◆ Exercise description ◆
What you give back should be exactly the lines from the one with "Viewport: 746px width, 485px height." through the final line of the material, pictures removed; please add nothing.
***** The input *****
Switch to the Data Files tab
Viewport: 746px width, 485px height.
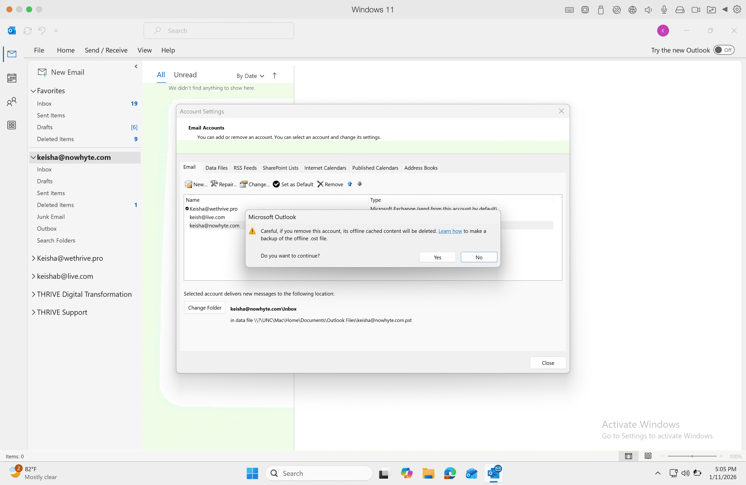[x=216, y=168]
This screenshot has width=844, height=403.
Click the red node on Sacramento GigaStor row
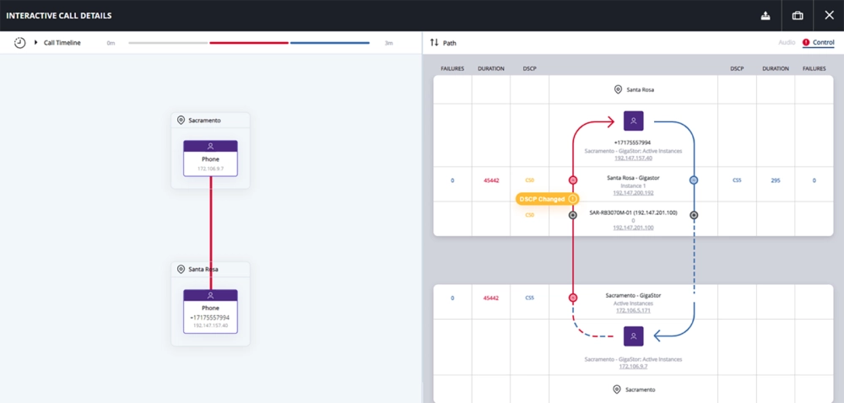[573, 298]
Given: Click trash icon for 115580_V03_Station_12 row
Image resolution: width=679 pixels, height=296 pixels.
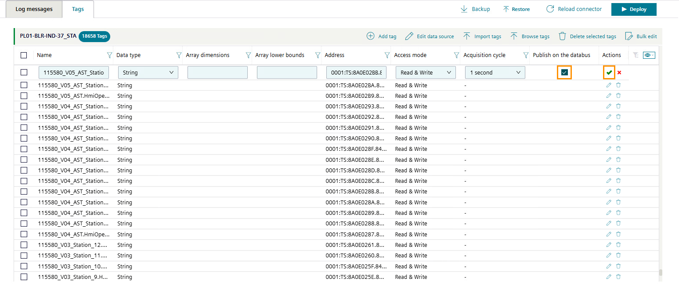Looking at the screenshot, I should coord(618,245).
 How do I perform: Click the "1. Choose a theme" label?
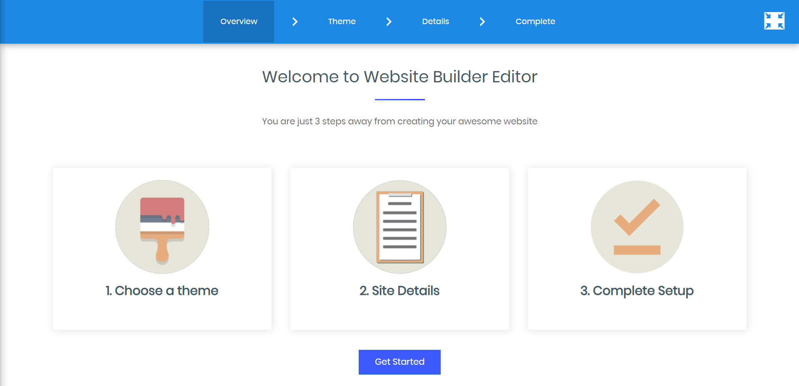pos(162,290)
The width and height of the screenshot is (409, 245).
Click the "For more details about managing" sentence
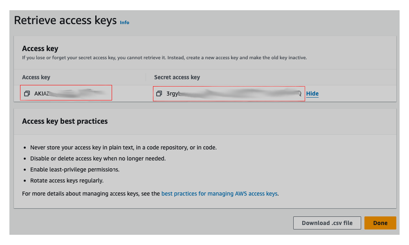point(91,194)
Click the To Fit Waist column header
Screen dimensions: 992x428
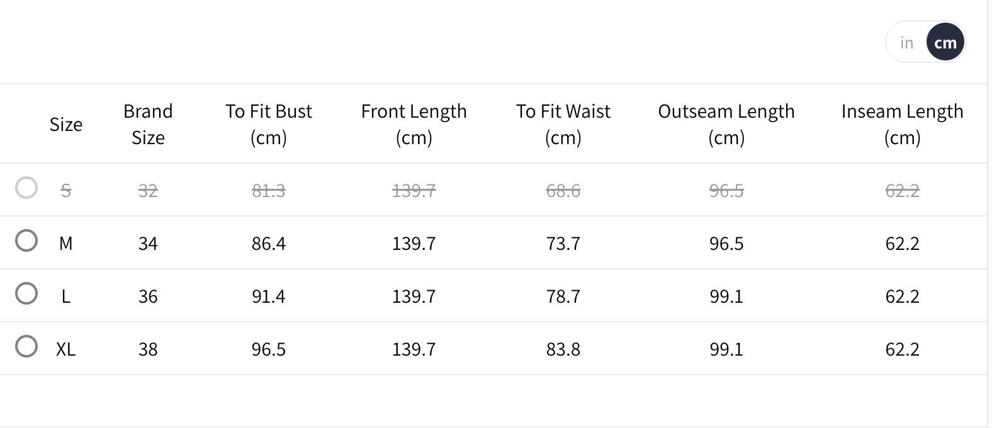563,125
*****
◆ Response to the exercise ◆
Viewport: 746px width, 485px height.
[x=216, y=168]
This screenshot has width=844, height=403.
Click the red node on Sacramento GigaStor row
[573, 298]
Given: Click trash icon for 115580_V03_Station_12 row
Image resolution: width=679 pixels, height=296 pixels.
Looking at the screenshot, I should coord(618,245).
 How do I perform: Click the "1. Choose a theme" label?
pos(162,290)
The width and height of the screenshot is (409, 245).
Click the "For more details about managing" sentence
point(91,194)
Click the To Fit Waist column header
Screen dimensions: 992x428
563,125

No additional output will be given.